Exercise description:
Copy out, unchanged, the part of the rows that begins with the line containing "Open the Rezayat" and ends with the line containing "Action: click(55, 178)", both lines included.
──────
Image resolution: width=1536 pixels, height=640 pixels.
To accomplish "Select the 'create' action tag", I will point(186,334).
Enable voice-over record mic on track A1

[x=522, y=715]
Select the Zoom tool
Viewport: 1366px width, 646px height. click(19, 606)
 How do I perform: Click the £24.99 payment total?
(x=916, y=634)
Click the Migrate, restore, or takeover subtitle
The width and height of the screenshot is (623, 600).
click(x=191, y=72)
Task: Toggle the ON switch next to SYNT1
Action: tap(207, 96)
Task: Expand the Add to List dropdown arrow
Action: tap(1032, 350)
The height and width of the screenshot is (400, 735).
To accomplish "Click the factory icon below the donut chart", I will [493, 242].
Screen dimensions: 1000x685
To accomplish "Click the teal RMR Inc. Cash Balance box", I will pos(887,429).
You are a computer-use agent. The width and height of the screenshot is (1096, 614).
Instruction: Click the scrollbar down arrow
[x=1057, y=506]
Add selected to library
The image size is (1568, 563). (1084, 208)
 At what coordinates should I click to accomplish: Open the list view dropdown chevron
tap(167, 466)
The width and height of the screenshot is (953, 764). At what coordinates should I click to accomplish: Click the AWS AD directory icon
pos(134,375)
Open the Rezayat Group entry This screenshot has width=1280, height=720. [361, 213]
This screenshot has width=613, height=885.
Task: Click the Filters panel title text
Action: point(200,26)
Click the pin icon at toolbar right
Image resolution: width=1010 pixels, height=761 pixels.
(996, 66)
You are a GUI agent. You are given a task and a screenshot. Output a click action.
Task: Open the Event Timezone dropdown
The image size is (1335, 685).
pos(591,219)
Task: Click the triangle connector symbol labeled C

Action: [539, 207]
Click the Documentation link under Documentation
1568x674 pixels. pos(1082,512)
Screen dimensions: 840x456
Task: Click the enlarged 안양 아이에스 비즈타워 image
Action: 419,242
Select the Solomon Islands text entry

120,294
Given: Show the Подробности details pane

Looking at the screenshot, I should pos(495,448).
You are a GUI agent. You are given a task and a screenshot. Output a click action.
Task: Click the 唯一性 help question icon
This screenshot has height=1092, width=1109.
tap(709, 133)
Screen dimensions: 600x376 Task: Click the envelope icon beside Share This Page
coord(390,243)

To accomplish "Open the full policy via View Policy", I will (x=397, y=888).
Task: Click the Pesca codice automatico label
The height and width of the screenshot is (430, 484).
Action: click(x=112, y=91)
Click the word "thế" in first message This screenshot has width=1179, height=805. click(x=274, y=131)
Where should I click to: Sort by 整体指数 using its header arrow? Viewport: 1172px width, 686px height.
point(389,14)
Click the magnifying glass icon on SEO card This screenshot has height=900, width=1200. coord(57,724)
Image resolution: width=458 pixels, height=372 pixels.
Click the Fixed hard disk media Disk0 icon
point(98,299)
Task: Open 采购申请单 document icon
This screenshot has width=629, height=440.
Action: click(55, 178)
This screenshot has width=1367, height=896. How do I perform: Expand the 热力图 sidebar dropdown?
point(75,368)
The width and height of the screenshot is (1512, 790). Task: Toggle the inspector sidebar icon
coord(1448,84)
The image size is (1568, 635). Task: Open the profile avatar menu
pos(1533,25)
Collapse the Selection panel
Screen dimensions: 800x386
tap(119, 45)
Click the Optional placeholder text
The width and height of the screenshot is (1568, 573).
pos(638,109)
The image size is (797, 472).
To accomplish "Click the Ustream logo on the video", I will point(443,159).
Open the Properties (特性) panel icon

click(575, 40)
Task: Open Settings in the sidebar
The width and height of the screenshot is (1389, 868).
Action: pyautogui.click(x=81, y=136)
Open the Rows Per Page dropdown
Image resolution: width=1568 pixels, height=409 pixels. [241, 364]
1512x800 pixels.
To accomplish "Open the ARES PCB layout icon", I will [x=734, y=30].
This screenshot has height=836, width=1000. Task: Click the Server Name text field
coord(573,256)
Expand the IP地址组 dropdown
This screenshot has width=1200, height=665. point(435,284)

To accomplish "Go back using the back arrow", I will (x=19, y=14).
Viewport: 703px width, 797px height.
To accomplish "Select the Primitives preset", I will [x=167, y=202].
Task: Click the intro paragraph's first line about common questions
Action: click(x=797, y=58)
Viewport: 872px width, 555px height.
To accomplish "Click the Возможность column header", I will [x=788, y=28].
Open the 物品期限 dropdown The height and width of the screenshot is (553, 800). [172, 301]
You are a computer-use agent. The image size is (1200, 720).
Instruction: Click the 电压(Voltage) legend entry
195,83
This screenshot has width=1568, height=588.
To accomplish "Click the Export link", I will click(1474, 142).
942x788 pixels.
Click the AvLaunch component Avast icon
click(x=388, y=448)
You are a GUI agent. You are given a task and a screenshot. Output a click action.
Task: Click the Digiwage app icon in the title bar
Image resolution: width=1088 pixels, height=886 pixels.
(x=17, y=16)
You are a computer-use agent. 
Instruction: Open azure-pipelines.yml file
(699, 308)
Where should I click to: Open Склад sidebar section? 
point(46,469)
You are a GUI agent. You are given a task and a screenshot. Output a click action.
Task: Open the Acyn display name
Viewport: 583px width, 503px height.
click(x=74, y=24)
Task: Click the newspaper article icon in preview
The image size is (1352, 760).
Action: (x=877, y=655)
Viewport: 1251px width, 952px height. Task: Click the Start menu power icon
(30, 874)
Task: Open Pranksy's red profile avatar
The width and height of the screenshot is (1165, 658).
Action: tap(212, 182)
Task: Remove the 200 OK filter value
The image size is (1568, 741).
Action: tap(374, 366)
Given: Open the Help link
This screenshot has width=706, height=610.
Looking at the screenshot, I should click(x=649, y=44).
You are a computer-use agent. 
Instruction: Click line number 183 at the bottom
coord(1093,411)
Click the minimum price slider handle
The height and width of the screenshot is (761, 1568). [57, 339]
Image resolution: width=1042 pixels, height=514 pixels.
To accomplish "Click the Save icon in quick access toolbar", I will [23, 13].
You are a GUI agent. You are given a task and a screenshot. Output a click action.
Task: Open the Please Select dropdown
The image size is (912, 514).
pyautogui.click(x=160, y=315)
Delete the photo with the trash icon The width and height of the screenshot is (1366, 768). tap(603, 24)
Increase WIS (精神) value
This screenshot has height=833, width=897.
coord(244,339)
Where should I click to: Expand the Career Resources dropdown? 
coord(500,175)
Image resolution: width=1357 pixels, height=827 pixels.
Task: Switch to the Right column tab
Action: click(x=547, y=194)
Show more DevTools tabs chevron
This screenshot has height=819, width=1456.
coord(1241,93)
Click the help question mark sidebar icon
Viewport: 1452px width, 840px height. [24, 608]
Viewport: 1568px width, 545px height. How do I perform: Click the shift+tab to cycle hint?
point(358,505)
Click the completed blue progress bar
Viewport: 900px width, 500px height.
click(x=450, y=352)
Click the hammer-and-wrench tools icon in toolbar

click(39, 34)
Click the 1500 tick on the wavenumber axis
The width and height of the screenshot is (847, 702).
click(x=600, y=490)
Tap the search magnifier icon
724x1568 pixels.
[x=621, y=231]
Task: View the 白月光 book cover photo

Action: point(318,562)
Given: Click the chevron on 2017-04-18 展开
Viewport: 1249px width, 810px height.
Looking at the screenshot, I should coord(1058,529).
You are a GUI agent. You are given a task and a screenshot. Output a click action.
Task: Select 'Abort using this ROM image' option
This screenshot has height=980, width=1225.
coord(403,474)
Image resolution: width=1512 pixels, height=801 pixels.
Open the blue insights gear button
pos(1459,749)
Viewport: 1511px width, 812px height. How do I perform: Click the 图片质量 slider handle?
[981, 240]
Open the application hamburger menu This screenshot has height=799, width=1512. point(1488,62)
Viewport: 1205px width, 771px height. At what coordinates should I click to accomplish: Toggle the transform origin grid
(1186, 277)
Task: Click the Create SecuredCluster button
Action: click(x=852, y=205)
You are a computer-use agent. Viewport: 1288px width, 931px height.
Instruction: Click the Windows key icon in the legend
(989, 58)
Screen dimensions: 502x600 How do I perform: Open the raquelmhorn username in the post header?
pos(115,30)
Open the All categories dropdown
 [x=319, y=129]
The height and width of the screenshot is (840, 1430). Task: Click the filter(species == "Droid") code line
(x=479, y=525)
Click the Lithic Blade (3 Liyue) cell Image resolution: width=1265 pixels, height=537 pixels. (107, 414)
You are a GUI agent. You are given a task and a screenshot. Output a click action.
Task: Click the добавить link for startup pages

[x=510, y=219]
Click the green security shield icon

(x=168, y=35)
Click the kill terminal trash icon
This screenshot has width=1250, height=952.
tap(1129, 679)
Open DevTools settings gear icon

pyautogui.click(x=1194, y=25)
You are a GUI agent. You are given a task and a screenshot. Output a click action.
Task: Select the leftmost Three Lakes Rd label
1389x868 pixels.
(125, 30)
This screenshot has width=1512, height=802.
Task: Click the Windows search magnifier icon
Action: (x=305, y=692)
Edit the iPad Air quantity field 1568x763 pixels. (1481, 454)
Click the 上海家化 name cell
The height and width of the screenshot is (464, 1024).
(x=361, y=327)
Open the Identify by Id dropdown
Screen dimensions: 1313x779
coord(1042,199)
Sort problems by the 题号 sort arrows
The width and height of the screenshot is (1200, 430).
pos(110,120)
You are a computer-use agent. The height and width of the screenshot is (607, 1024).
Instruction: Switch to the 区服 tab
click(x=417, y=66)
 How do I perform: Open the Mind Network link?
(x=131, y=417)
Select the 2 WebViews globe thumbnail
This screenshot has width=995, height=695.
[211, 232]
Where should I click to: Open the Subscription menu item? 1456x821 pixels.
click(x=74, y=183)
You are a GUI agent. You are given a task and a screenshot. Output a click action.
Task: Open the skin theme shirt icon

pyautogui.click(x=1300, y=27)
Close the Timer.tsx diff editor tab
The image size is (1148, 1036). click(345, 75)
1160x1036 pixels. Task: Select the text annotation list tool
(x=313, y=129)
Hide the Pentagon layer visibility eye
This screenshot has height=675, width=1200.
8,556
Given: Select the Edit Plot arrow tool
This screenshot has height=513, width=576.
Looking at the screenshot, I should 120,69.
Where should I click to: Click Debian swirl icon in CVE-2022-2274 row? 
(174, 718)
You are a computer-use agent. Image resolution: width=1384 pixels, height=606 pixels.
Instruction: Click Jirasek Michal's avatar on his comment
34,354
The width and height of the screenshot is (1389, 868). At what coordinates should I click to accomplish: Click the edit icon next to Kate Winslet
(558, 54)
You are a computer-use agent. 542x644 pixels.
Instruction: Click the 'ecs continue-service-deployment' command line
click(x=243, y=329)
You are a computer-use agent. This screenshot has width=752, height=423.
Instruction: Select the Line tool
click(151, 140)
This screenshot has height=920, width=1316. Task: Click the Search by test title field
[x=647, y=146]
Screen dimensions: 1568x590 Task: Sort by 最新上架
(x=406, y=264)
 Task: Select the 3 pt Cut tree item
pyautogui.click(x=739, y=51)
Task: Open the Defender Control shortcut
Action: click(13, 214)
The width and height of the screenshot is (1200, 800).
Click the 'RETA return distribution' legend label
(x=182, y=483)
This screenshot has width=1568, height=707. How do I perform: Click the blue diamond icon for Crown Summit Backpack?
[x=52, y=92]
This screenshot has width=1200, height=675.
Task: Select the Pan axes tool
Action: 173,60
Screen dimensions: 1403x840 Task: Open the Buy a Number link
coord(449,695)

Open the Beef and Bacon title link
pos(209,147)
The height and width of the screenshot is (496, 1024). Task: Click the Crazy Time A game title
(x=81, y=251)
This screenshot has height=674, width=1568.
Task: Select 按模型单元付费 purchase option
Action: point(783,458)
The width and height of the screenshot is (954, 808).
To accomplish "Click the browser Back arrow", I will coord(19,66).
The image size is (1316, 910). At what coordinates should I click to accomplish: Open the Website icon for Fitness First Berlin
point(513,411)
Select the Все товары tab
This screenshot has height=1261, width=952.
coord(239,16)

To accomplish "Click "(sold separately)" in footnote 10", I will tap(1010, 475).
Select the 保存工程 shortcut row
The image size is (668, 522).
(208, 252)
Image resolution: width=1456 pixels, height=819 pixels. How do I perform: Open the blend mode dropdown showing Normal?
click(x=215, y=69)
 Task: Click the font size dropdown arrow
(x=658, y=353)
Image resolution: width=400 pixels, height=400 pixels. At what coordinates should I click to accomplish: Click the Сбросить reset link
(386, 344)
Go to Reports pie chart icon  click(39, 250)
──────
Task solution:
Open the Rezayat Group entry This screenshot has width=1280, height=720. [361, 213]
This screenshot has width=613, height=885.
Task: Click the Filters panel title text
Action: point(200,26)
Click the pin icon at toolbar right
Image resolution: width=1010 pixels, height=761 pixels.
(996, 66)
You are a GUI agent. You are given a task and a screenshot. Output a click action.
Task: Open the Event Timezone dropdown
The image size is (1335, 685).
pos(591,219)
Task: Click the triangle connector symbol labeled C

Action: [539, 207]
Click the Documentation link under Documentation
1568x674 pixels. pos(1082,512)
Screen dimensions: 840x456
Task: Click the enlarged 안양 아이에스 비즈타워 image
Action: 419,242
Select the Solomon Islands text entry

120,294
Given: Show the Подробности details pane

Looking at the screenshot, I should pos(495,448).
You are a GUI agent. You are given a task and a screenshot. Output a click action.
Task: Click the 唯一性 help question icon
This screenshot has height=1092, width=1109.
tap(709, 133)
Screen dimensions: 600x376 Task: Click the envelope icon beside Share This Page
coord(390,243)

To accomplish "Open the full policy via View Policy", I will (x=397, y=888).
Task: Click the Pesca codice automatico label
The height and width of the screenshot is (430, 484).
Action: click(x=112, y=91)
Click the word "thế" in first message This screenshot has width=1179, height=805. click(x=274, y=131)
Where should I click to: Sort by 整体指数 using its header arrow? Viewport: 1172px width, 686px height.
point(389,14)
Click the magnifying glass icon on SEO card This screenshot has height=900, width=1200. coord(57,724)
Image resolution: width=458 pixels, height=372 pixels.
Click the Fixed hard disk media Disk0 icon
point(98,299)
Task: Open 采购申请单 document icon
This screenshot has width=629, height=440.
Action: click(55, 178)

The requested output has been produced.